Apparently they were on there own network segment, but no one thought of the implications of allowing them to make DNS queries to the main network.

Clive RobinsonFebruary 18, 2017 7:15 AM

@ unbob,

Apparently they were on there own network segment, but no one thought of the implications of allowing them to make DNS queries to the main network.

Hmm so the prize race horse was in the stable, but nobody thought to shut the stable door...

The moral of IoT devices and earlier network appliances is that they can not be trusted, therefore you "lock them up". Whilst that was once easy because they were wired devices, it's become hard due to wireless.
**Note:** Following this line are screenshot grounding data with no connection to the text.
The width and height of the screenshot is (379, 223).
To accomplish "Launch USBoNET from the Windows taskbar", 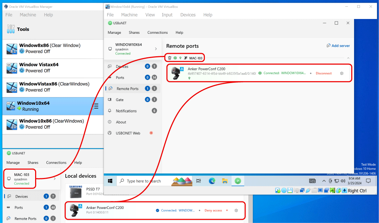I will point(237,181).
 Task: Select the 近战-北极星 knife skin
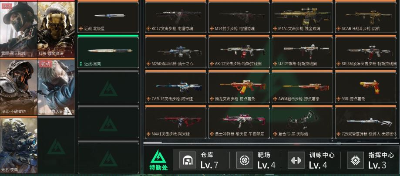[108, 17]
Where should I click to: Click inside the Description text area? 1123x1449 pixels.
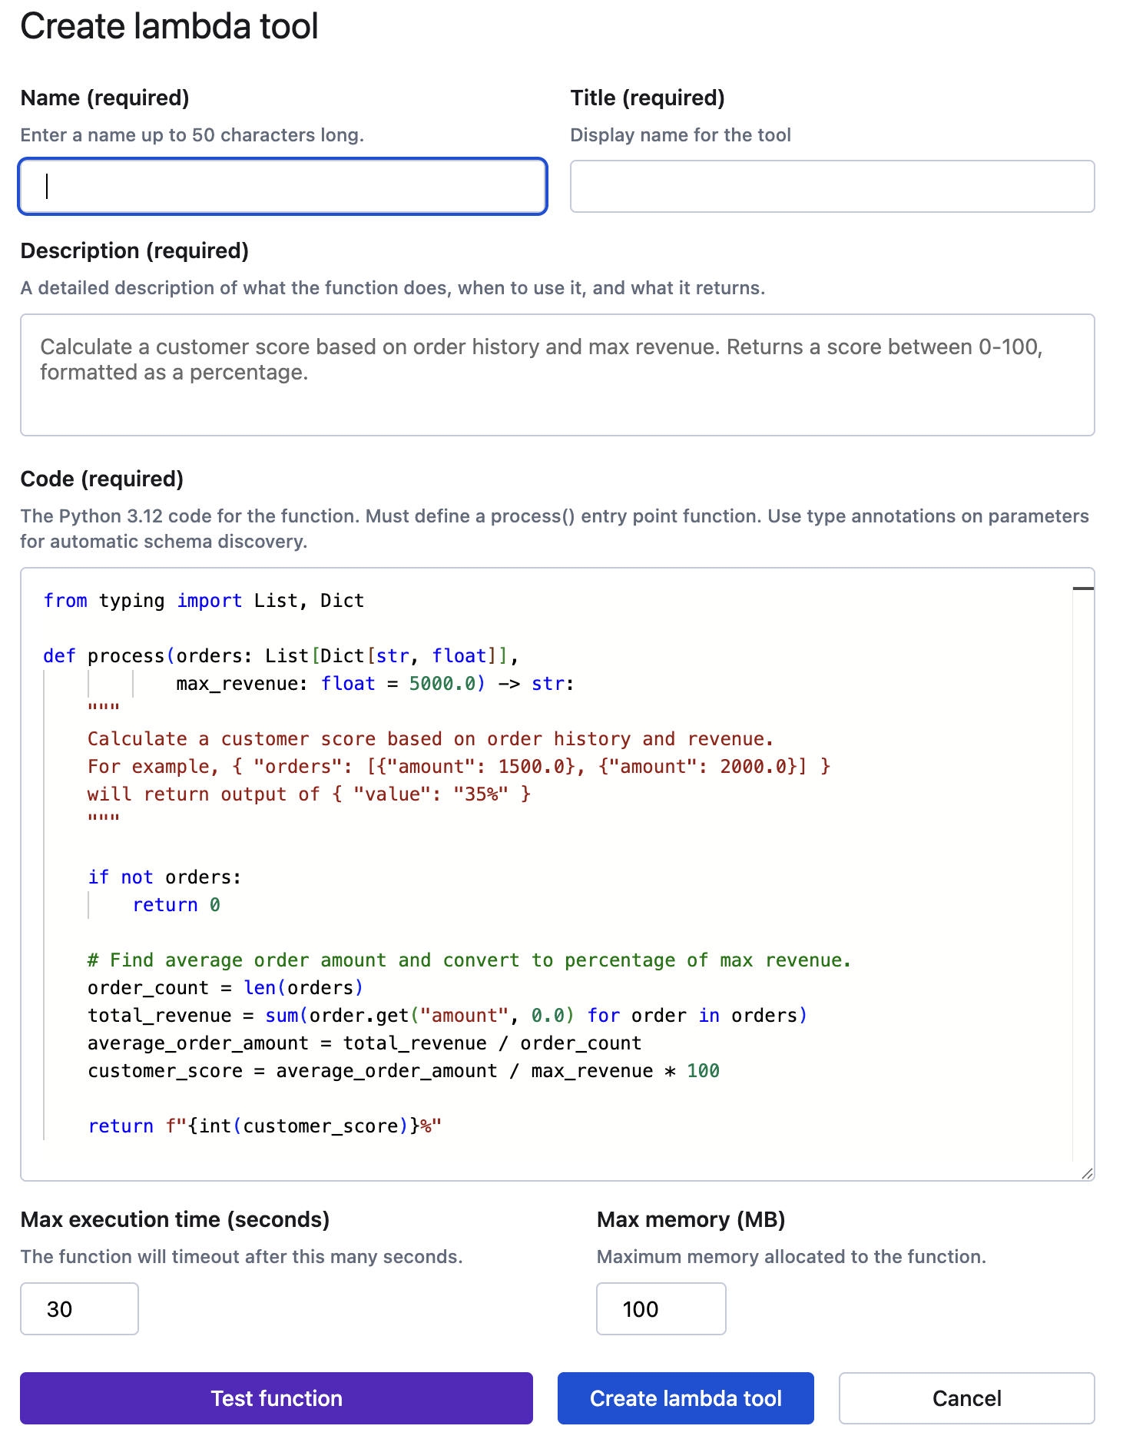coord(558,375)
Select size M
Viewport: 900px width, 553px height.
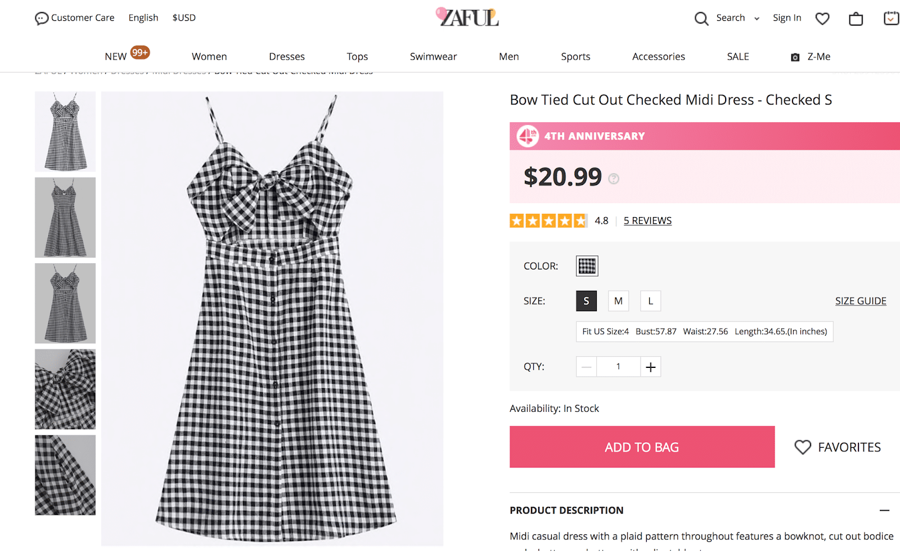[618, 301]
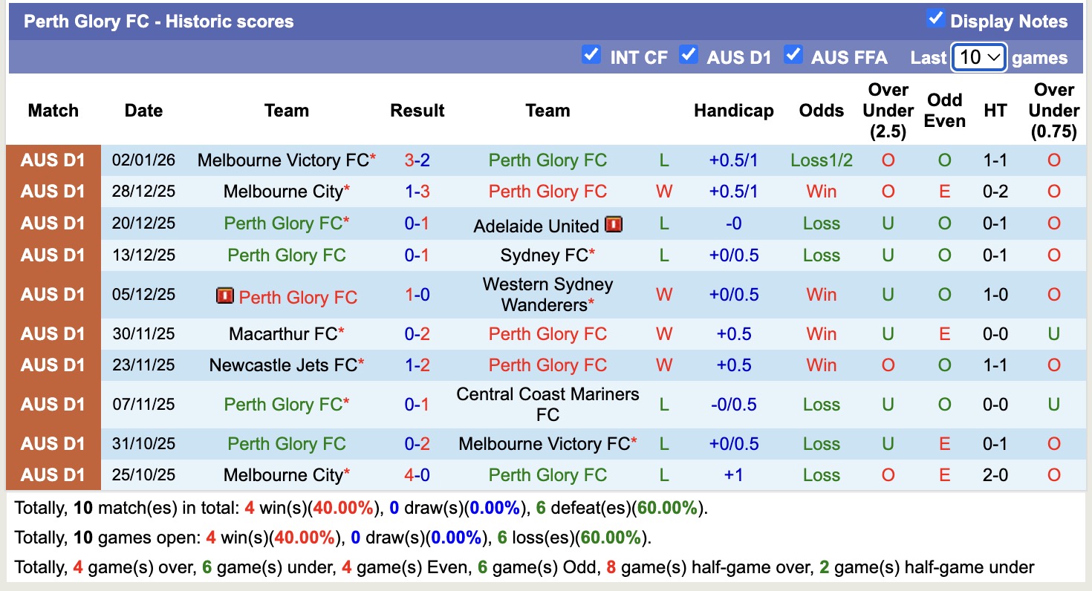
Task: Uncheck the AUS D1 filter
Action: click(689, 54)
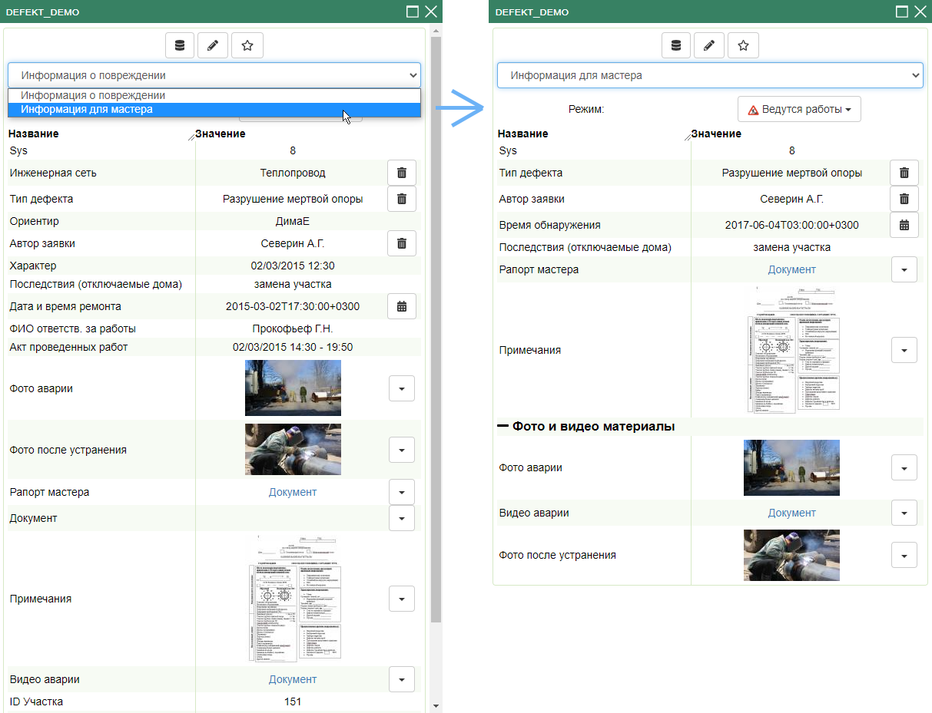Open the Примечания row dropdown in the left panel
The image size is (932, 713).
[401, 599]
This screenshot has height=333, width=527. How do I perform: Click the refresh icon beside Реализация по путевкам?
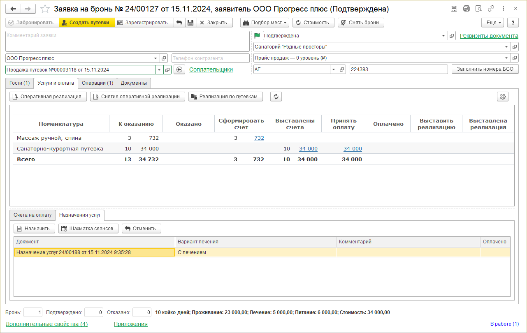pos(276,97)
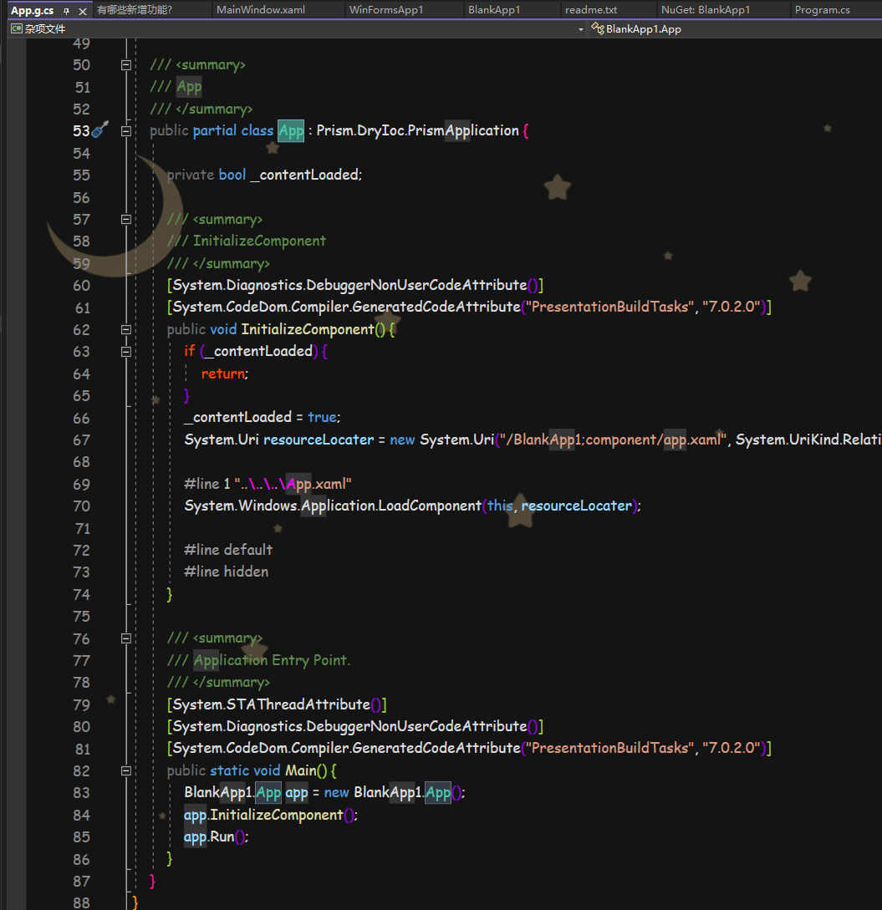Click the 杂项文件 file icon in the navigation bar

coord(15,28)
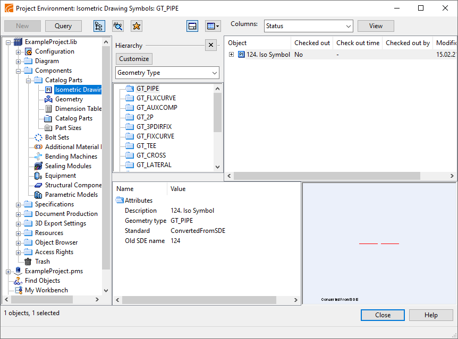Click the star favorites toolbar icon
This screenshot has height=339, width=458.
tap(136, 26)
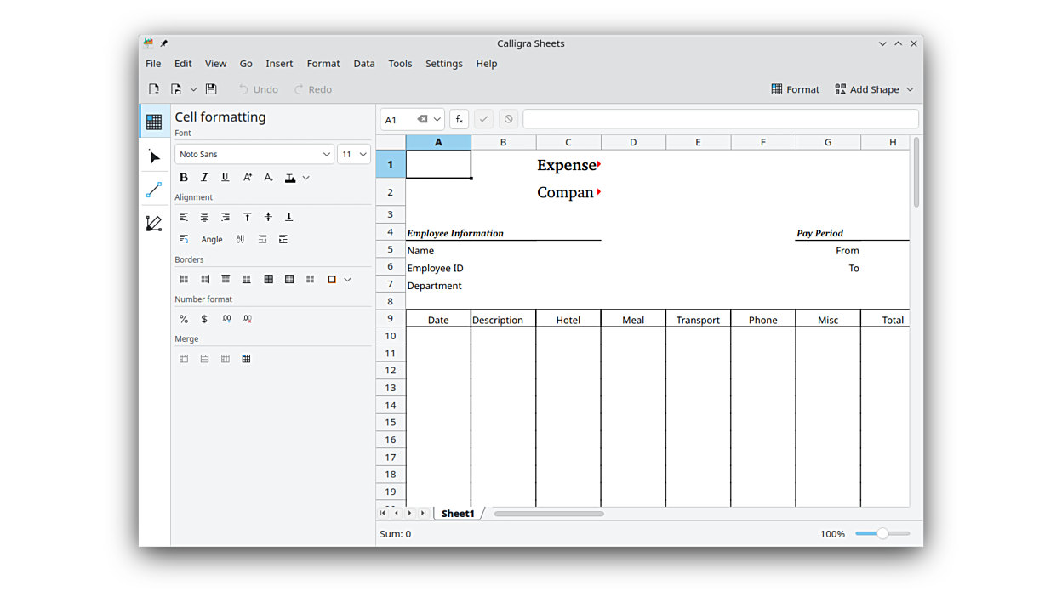
Task: Click the Angle button in Alignment
Action: point(212,240)
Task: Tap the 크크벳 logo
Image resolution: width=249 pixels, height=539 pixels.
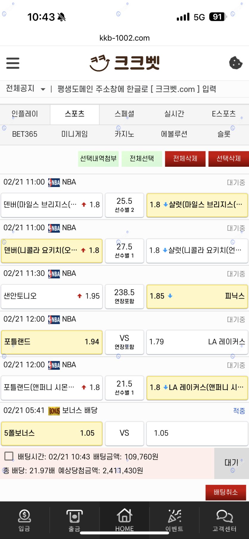Action: pos(125,63)

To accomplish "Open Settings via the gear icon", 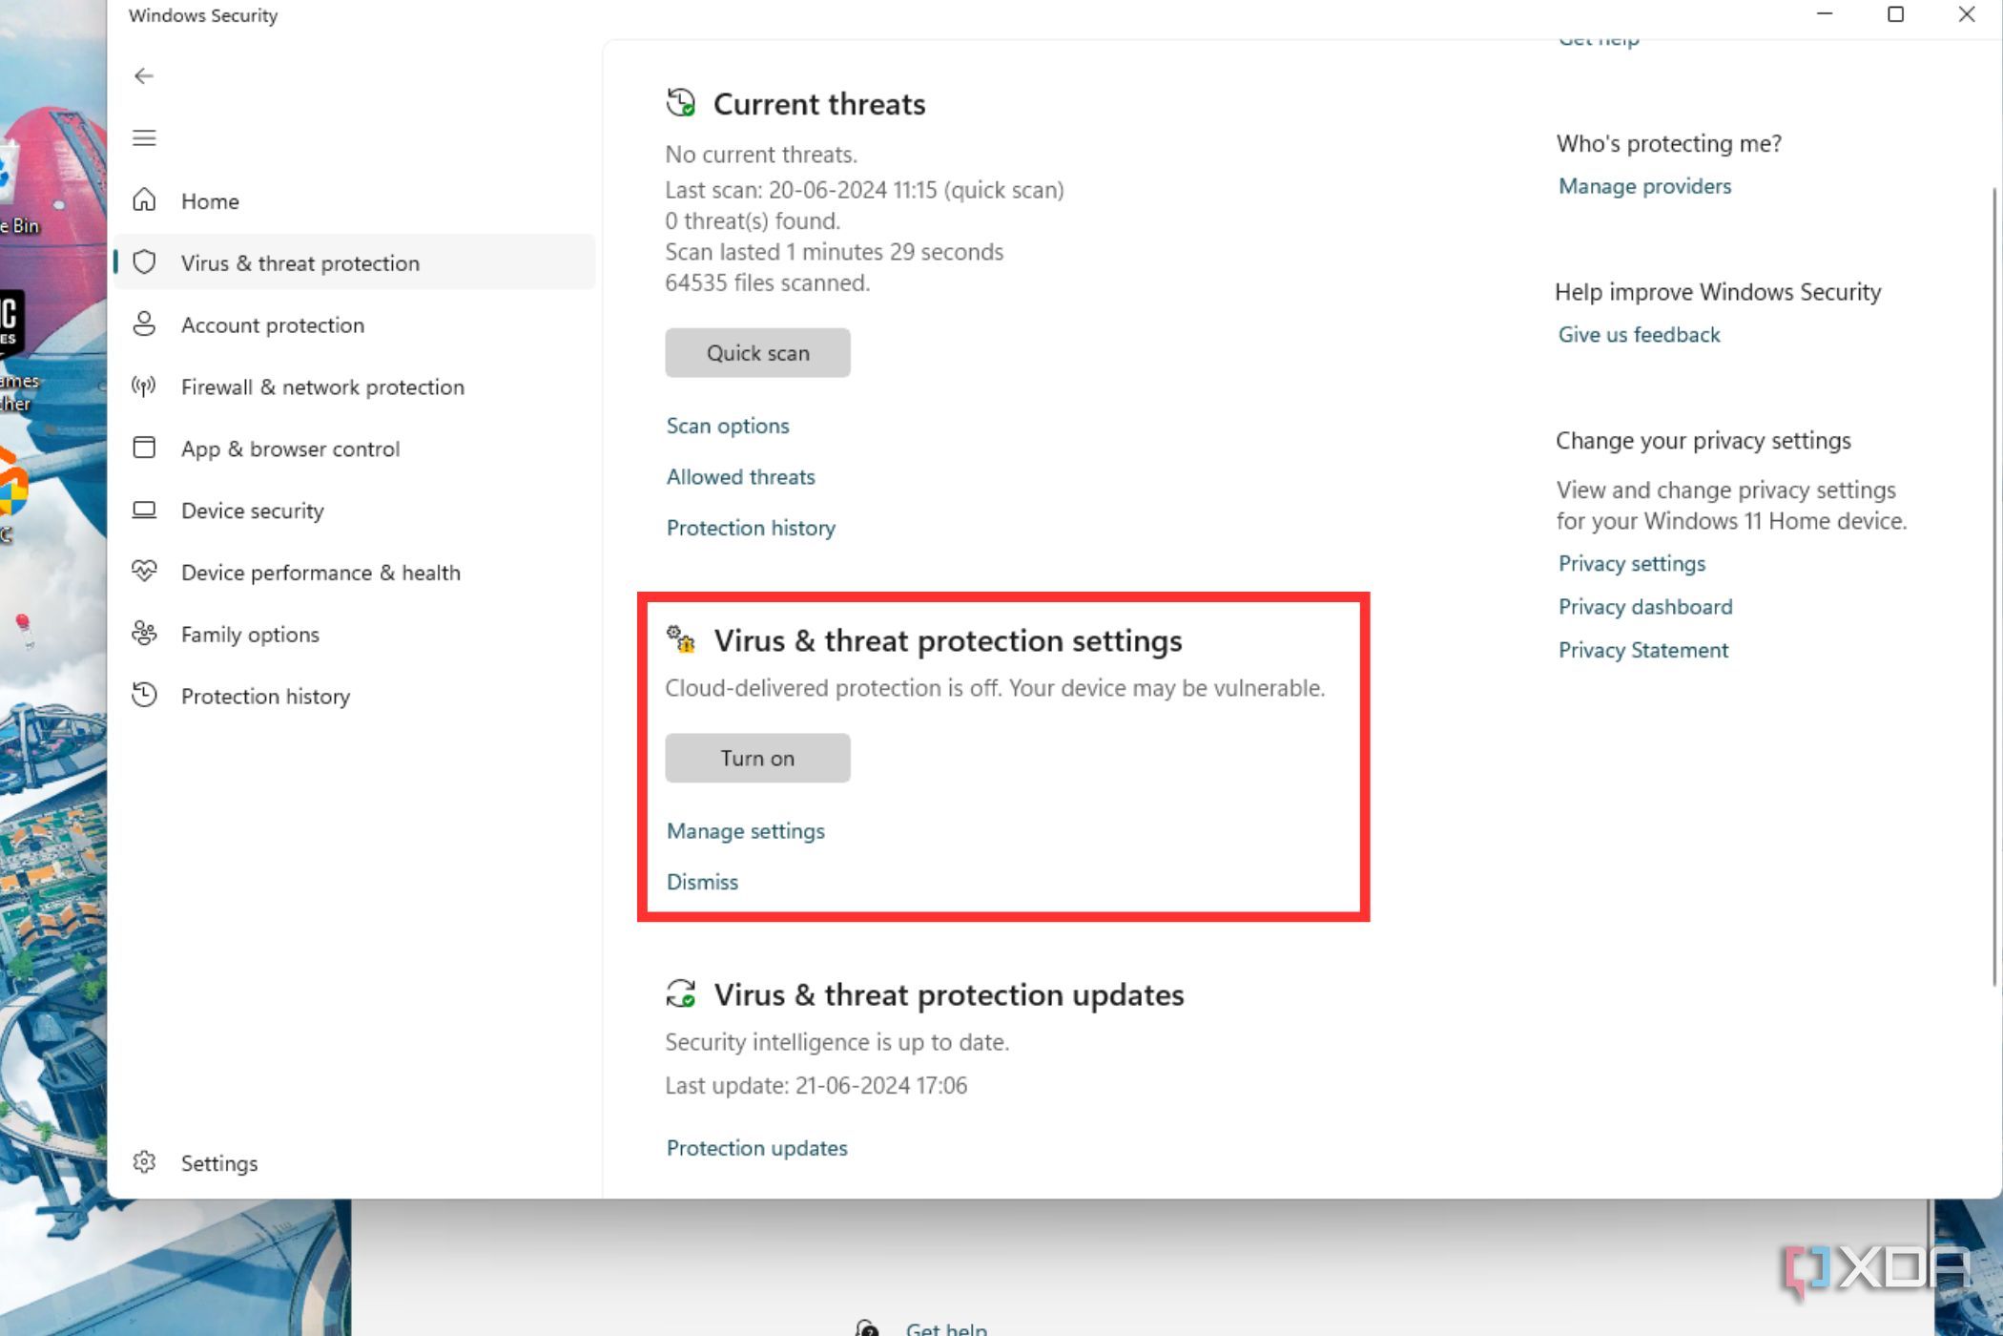I will tap(146, 1162).
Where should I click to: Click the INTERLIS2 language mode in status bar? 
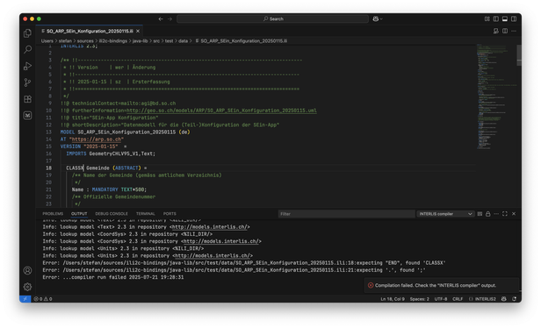(x=482, y=299)
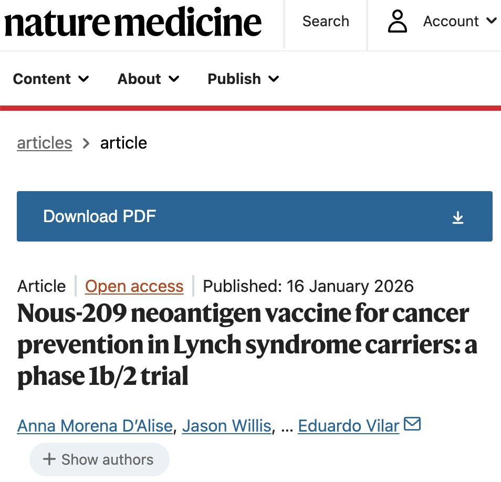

Thus now you have to "lock them out" of your other wireless networks, which means a lot more work than it once did, as "ease of use" for other systems has to go out the window...

IoT is bad news in many ways, not least due to money. Consumers want the cheapest possible price and manufacturers the most profit they can make. In a two sided market the resultwas an uneasy stalemate where manufacturers had some profit, as competition amongst manufactrers kept the price down. However it's a three way game these days and there is a lot of money in "personal data" currently, more than there is in product sales... Thus the manufacturer is incentivised to almost give away the hardware in return for a free run at the way more profitable "personal data". The problem is people are starting to be privacy conscious and not want to alow their "personal data" to be raped, pillaged and plundered". Thus manufacturers are looking at ways to prevent you from stopping them collecting your "personal data". This includes the device not functioning in part or full if you stop it doing an ET and phoning home to China etc. Worse some manufacturers claim they compleatly own not just the software, but the hardware and any personal data it can collect. In short you pay them to loose basic legal rights...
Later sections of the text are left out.